--- START ---

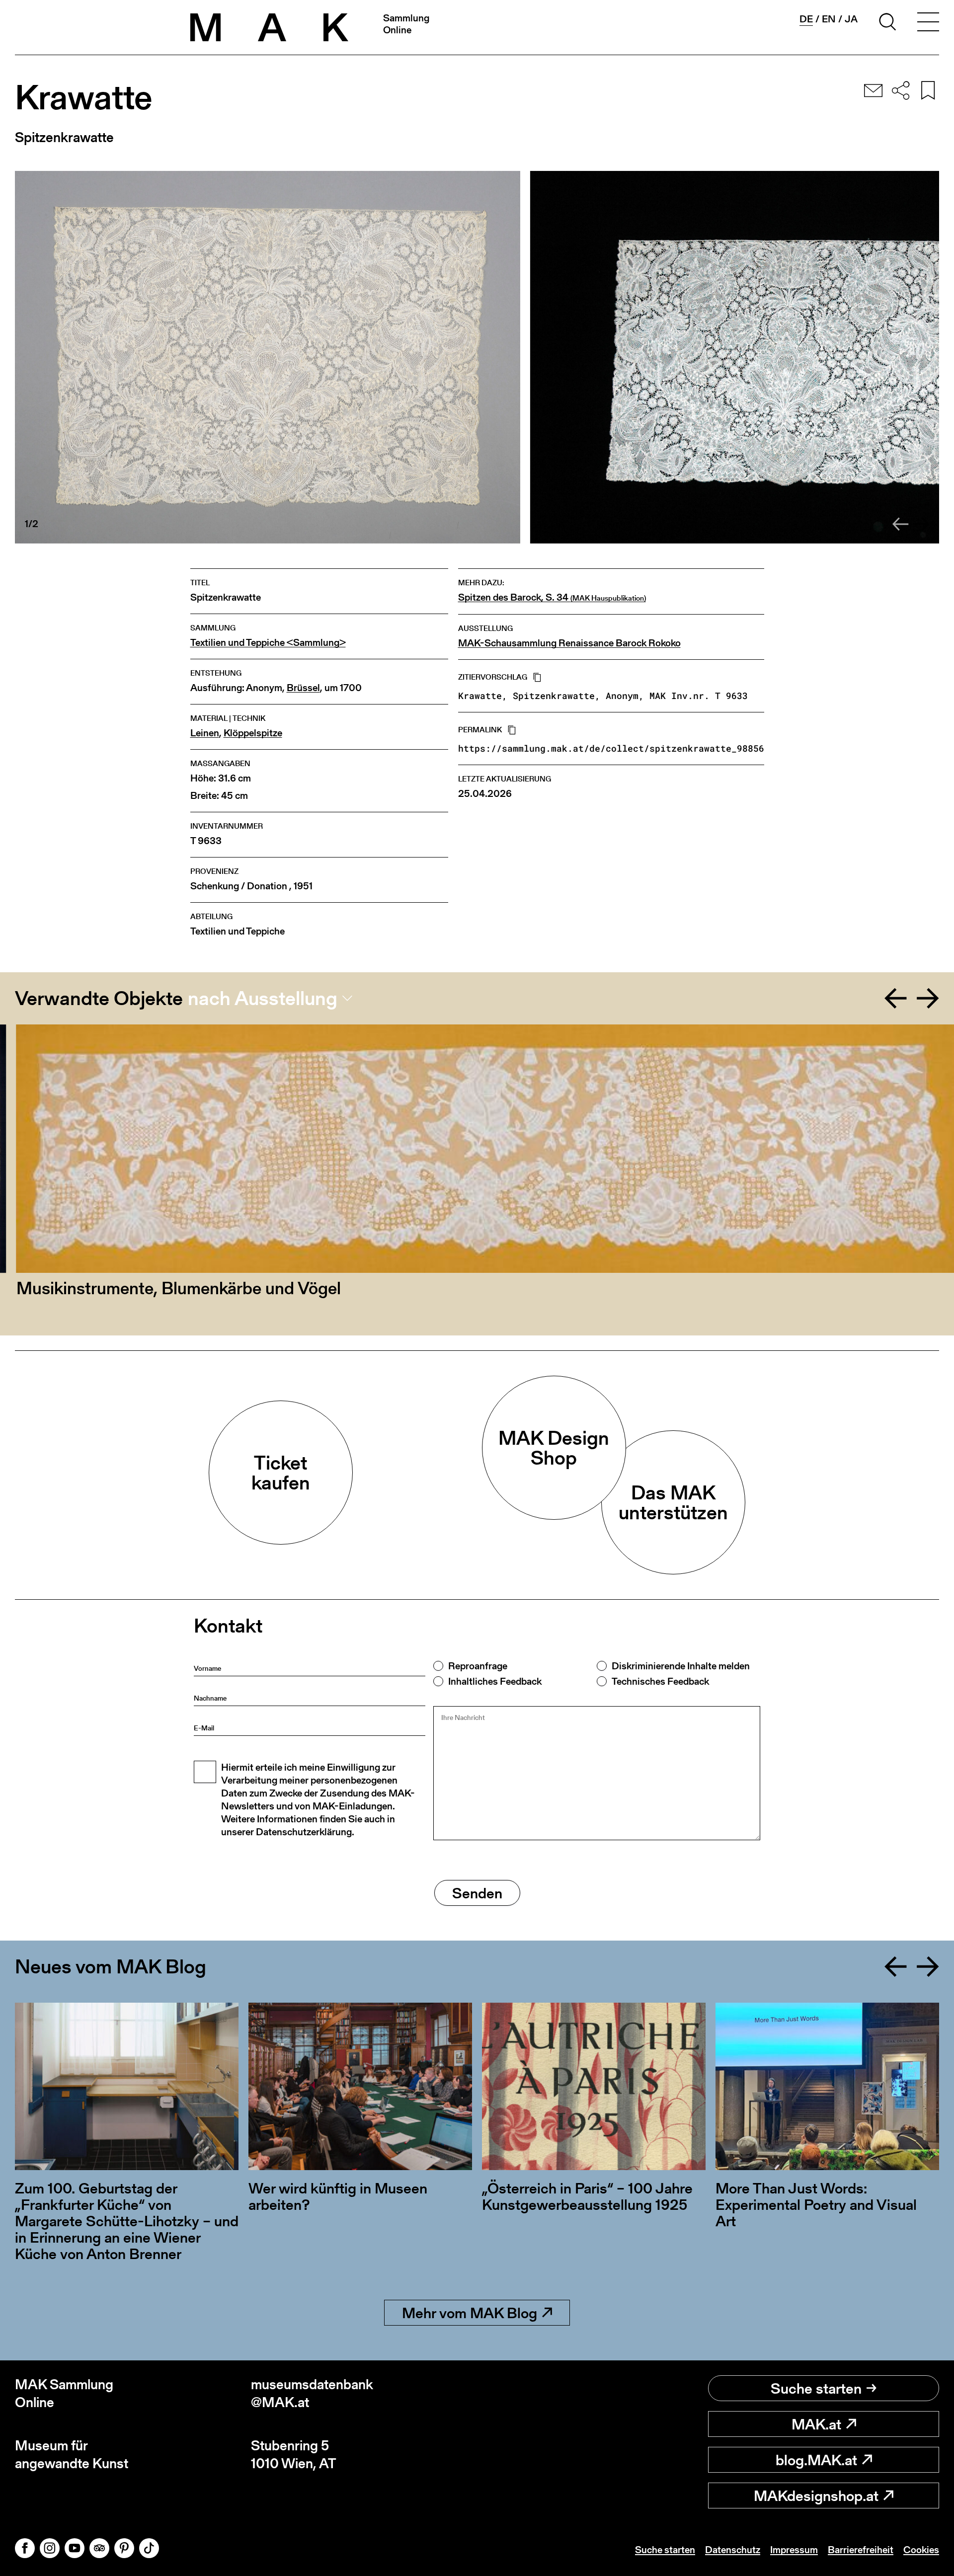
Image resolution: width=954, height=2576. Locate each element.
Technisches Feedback (660, 1681)
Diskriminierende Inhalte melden (681, 1666)
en (829, 18)
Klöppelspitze (253, 733)
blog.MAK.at (816, 2459)
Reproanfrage (477, 1666)
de (806, 19)
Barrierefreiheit (860, 2550)
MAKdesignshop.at (816, 2495)
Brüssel (303, 688)
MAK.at (816, 2424)
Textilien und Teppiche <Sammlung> (268, 642)
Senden (477, 1892)
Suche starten (816, 2388)
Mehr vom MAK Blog (469, 2312)
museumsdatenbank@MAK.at (312, 2393)
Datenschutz (732, 2550)
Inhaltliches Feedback (495, 1681)
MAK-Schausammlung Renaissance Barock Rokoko (569, 643)
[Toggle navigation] (928, 23)
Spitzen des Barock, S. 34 (552, 597)
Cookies (921, 2550)
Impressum (794, 2550)
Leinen (204, 733)
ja (851, 18)
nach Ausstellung (262, 998)
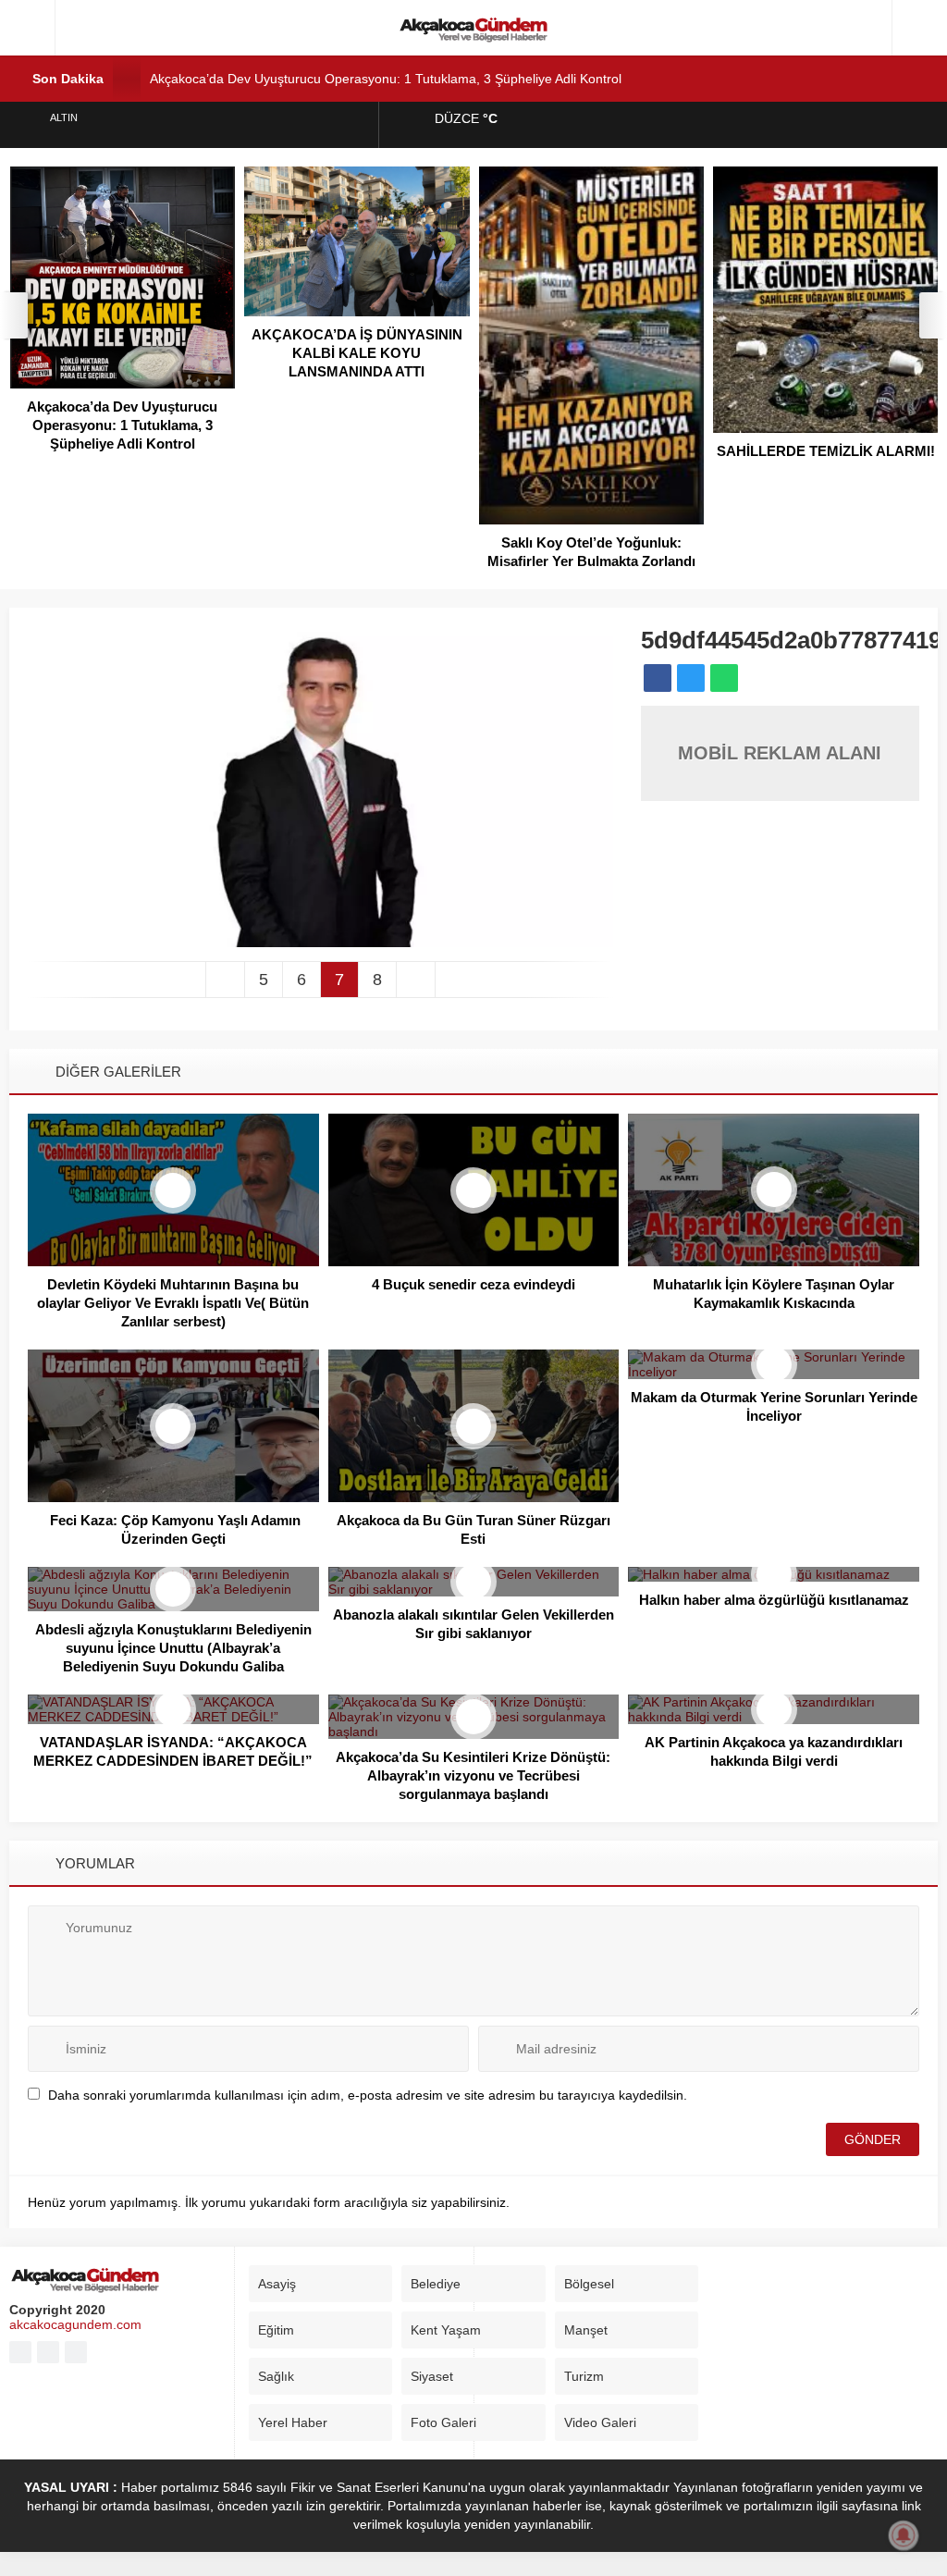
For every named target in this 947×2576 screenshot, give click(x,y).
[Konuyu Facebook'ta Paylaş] (657, 678)
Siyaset (432, 2376)
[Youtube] (48, 2352)
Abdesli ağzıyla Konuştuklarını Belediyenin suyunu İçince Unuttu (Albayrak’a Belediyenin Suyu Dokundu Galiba (173, 1647)
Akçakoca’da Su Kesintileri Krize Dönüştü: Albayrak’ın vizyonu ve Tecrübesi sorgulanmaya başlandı (473, 1775)
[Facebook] (20, 2352)
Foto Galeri (443, 2422)
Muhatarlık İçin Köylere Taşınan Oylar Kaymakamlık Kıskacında (773, 1293)
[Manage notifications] (903, 2535)
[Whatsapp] (76, 2352)
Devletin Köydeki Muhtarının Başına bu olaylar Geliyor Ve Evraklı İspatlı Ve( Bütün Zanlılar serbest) (173, 1302)
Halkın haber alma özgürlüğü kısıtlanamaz (774, 1600)
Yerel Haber (292, 2422)
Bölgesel (589, 2283)
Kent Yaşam (446, 2330)
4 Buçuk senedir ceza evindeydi (473, 1284)
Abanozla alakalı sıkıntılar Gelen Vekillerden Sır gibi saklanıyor (473, 1624)
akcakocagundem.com (75, 2324)
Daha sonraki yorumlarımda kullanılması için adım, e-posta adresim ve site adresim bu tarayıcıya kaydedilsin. (367, 2095)
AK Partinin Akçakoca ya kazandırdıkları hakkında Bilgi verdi (774, 1751)
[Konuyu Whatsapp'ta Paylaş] (724, 678)
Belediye (436, 2283)
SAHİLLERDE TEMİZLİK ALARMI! (826, 451)
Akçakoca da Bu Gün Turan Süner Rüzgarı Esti (473, 1529)
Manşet (586, 2330)
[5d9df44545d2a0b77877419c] (320, 939)
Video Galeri (600, 2422)
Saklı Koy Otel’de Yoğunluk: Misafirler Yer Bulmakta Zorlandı (591, 552)
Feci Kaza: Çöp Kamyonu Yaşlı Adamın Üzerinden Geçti (173, 1529)
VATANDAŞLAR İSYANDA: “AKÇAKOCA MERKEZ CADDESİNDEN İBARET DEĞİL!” (173, 1751)
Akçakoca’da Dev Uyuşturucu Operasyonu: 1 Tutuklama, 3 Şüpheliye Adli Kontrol (385, 78)
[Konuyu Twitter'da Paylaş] (691, 678)
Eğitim (276, 2330)
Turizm (584, 2376)
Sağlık (276, 2376)
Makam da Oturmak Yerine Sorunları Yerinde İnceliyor (774, 1406)
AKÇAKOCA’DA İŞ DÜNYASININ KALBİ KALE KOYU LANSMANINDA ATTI (357, 353)
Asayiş (277, 2283)
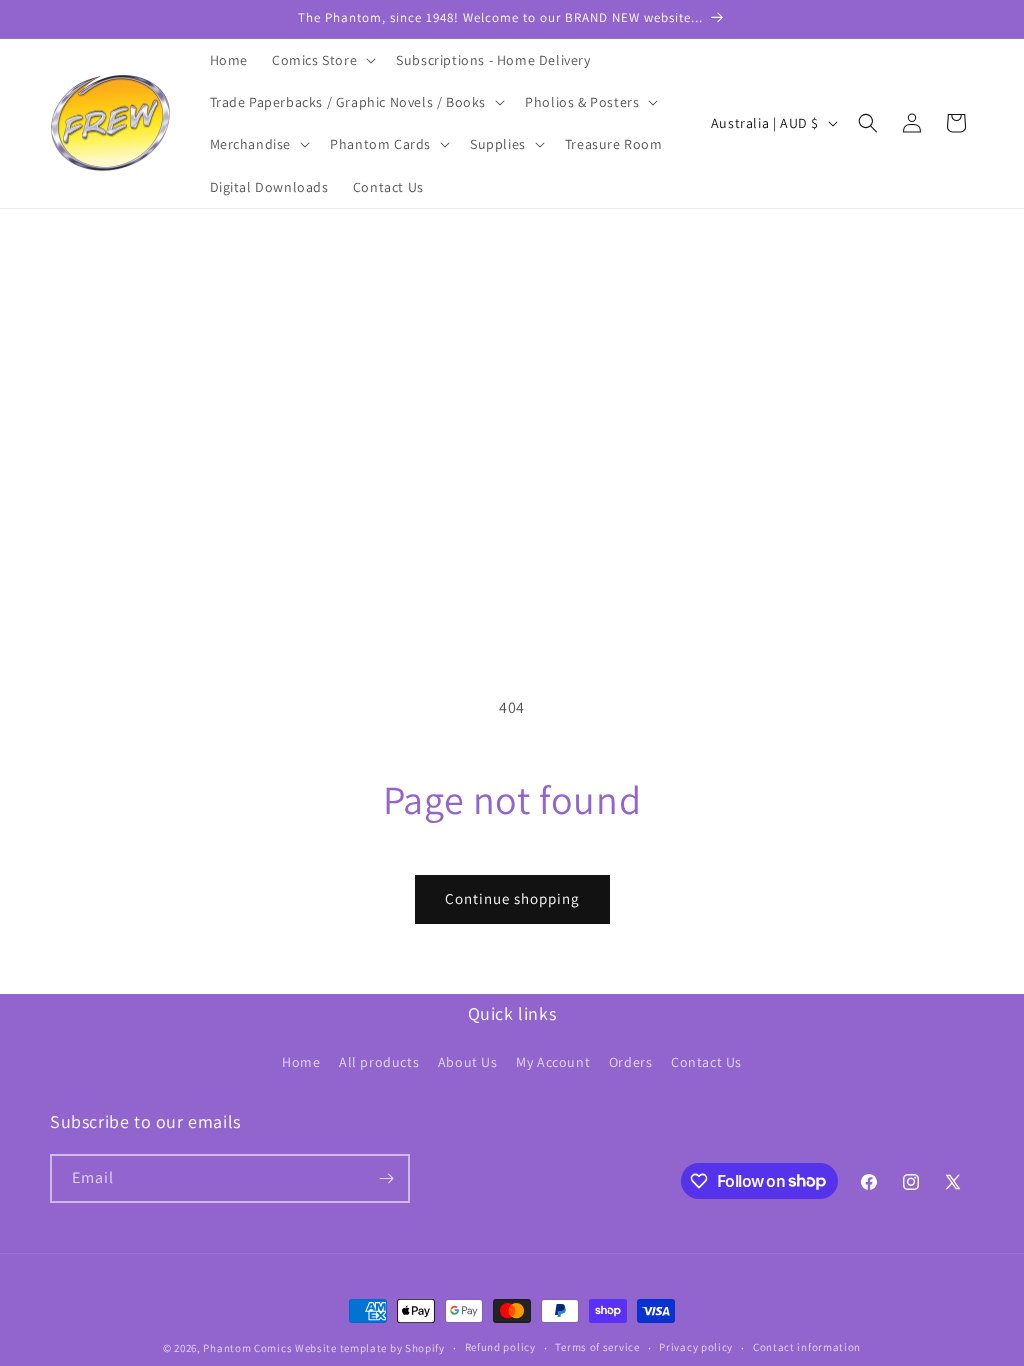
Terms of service (597, 1347)
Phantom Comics (247, 1348)
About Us (468, 1062)
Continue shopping (512, 898)
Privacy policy (696, 1347)
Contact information (807, 1347)
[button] (322, 60)
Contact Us (706, 1062)
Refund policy (500, 1347)
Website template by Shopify (370, 1348)
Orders (631, 1062)
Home (301, 1062)
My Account (553, 1062)
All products (379, 1062)
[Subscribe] (386, 1178)
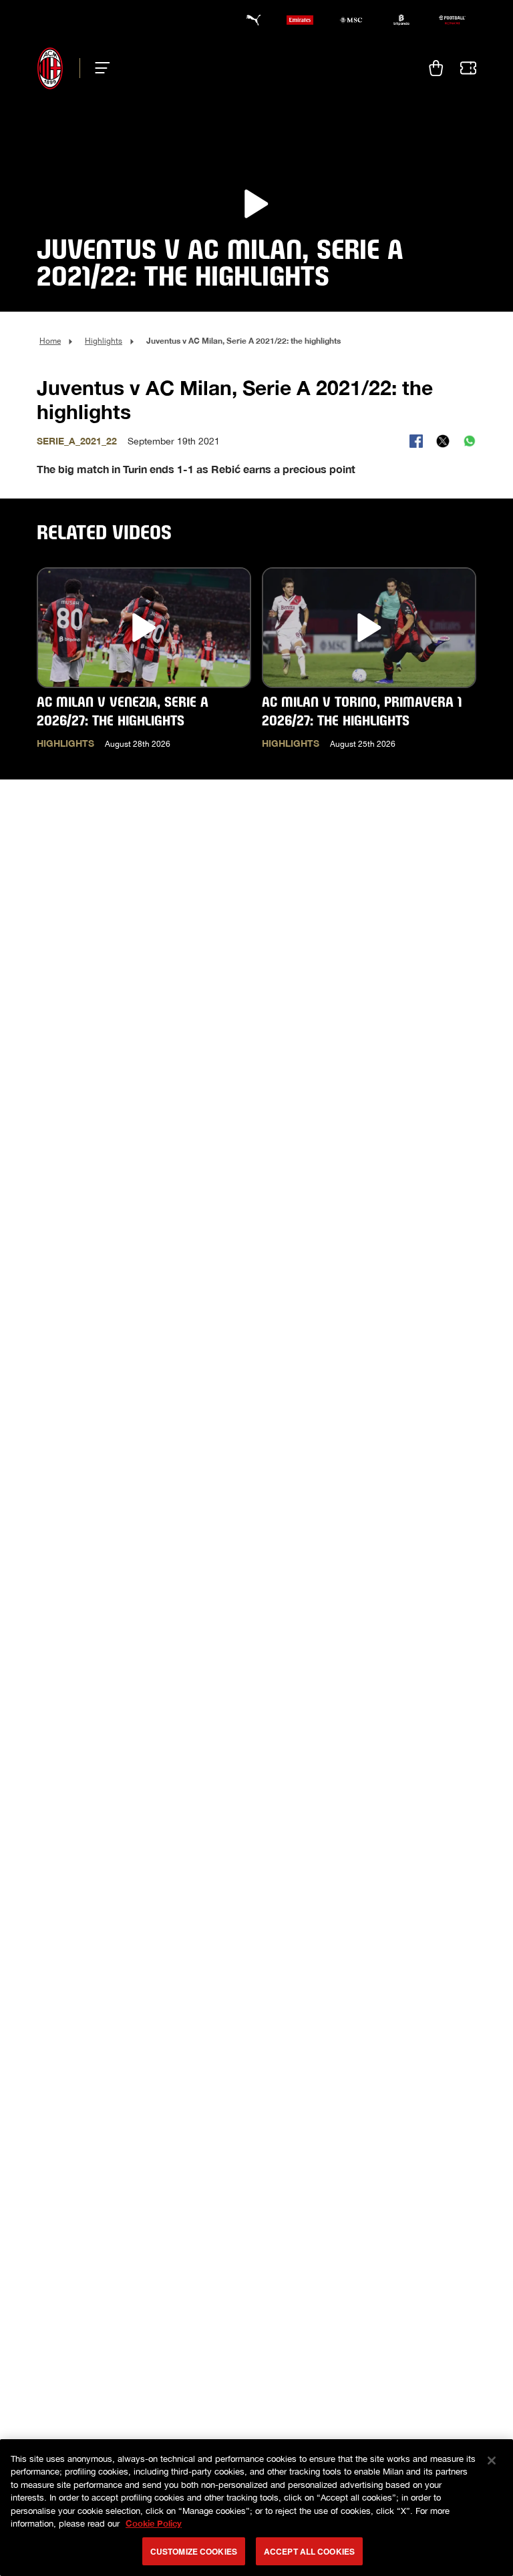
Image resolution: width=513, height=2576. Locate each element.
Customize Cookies (193, 2551)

--- END ---

» **Aim of the exercise**
Set all of the records down once more, letter for letter, with the images removed.

» **Exercise output**
Image resolution: width=954, height=2576. Locate each element.
Technisches Feedback (660, 1681)
Diskriminierende Inhalte melden (681, 1666)
en (829, 18)
Klöppelspitze (253, 733)
blog.MAK.at (816, 2459)
Reproanfrage (477, 1666)
de (806, 19)
Barrierefreiheit (860, 2550)
MAKdesignshop.at (816, 2495)
Brüssel (303, 688)
MAK.at (816, 2424)
Textilien und Teppiche <Sammlung> (268, 642)
Senden (477, 1892)
Suche starten (816, 2388)
Mehr vom MAK Blog (469, 2312)
museumsdatenbank@MAK.at (312, 2393)
Datenschutz (732, 2550)
Inhaltliches Feedback (495, 1681)
MAK-Schausammlung Renaissance Barock Rokoko (569, 643)
[Toggle navigation] (928, 23)
Spitzen des Barock, S. 34 (552, 597)
Cookies (921, 2550)
Impressum (794, 2550)
Leinen (204, 733)
ja (851, 18)
nach Ausstellung (262, 998)
For every named target in this 947×2576 screenshot, give click(x,y).
[Konuyu Facebook'ta Paylaş] (657, 678)
Siyaset (432, 2376)
[Youtube] (48, 2352)
Abdesli ağzıyla Konuştuklarını Belediyenin suyunu İçince Unuttu (Albayrak’a Belediyenin Suyu Dokundu Galiba (173, 1647)
Akçakoca’da Su Kesintileri Krize Dönüştü: Albayrak’ın vizyonu ve Tecrübesi sorgulanmaya başlandı (473, 1775)
[Facebook] (20, 2352)
Foto Galeri (443, 2422)
Muhatarlık İçin Köylere Taşınan Oylar Kaymakamlık Kıskacında (773, 1293)
[Manage notifications] (903, 2535)
[Whatsapp] (76, 2352)
Devletin Köydeki Muhtarının Başına bu olaylar Geliyor Ve Evraklı İspatlı Ve( Bütün Zanlılar serbest) (173, 1302)
Halkın haber alma özgürlüğü kısıtlanamaz (774, 1600)
Yerel Haber (292, 2422)
Bölgesel (589, 2283)
Kent Yaşam (446, 2330)
4 Buçuk senedir ceza evindeydi (473, 1284)
Abanozla alakalı sıkıntılar Gelen Vekillerden Sır gibi saklanıyor (473, 1624)
akcakocagundem.com (75, 2324)
Daha sonraki yorumlarımda kullanılması için adım, e-posta adresim ve site adresim bu tarayıcıya kaydedilsin. (367, 2095)
AK Partinin Akçakoca ya kazandırdıkları hakkında Bilgi verdi (774, 1751)
[Konuyu Whatsapp'ta Paylaş] (724, 678)
Belediye (436, 2283)
SAHİLLERDE TEMİZLİK ALARMI! (826, 451)
Akçakoca da Bu Gün Turan Süner Rüzgarı Esti (473, 1529)
Manşet (586, 2330)
[5d9df44545d2a0b77877419c] (320, 939)
Video Galeri (600, 2422)
Saklı Koy Otel’de Yoğunluk: Misafirler Yer Bulmakta Zorlandı (591, 552)
Feci Kaza: Çöp Kamyonu Yaşlı Adamın Üzerinden Geçti (173, 1529)
VATANDAŞLAR İSYANDA: “AKÇAKOCA MERKEZ CADDESİNDEN İBARET DEĞİL!” (173, 1751)
Akçakoca’da Dev Uyuşturucu Operasyonu: 1 Tutuklama, 3 Şüpheliye Adli Kontrol (385, 78)
[Konuyu Twitter'da Paylaş] (691, 678)
Eğitim (276, 2330)
Turizm (584, 2376)
Sağlık (276, 2376)
Makam da Oturmak Yerine Sorunları Yerinde İnceliyor (774, 1406)
AKÇAKOCA’DA İŞ DÜNYASININ KALBİ KALE KOYU LANSMANINDA ATTI (357, 353)
Asayiş (277, 2283)
Terms of service (597, 1347)
Phantom Comics (247, 1348)
About Us (468, 1062)
Continue shopping (512, 898)
Privacy policy (696, 1347)
Contact information (807, 1347)
[button] (322, 60)
Contact Us (706, 1062)
Refund policy (500, 1347)
Website template by Shopify (370, 1348)
Orders (631, 1062)
Home (301, 1062)
My Account (553, 1062)
All products (379, 1062)
[Subscribe] (386, 1178)
Image resolution: width=513, height=2576. Locate each element.
Customize Cookies (193, 2551)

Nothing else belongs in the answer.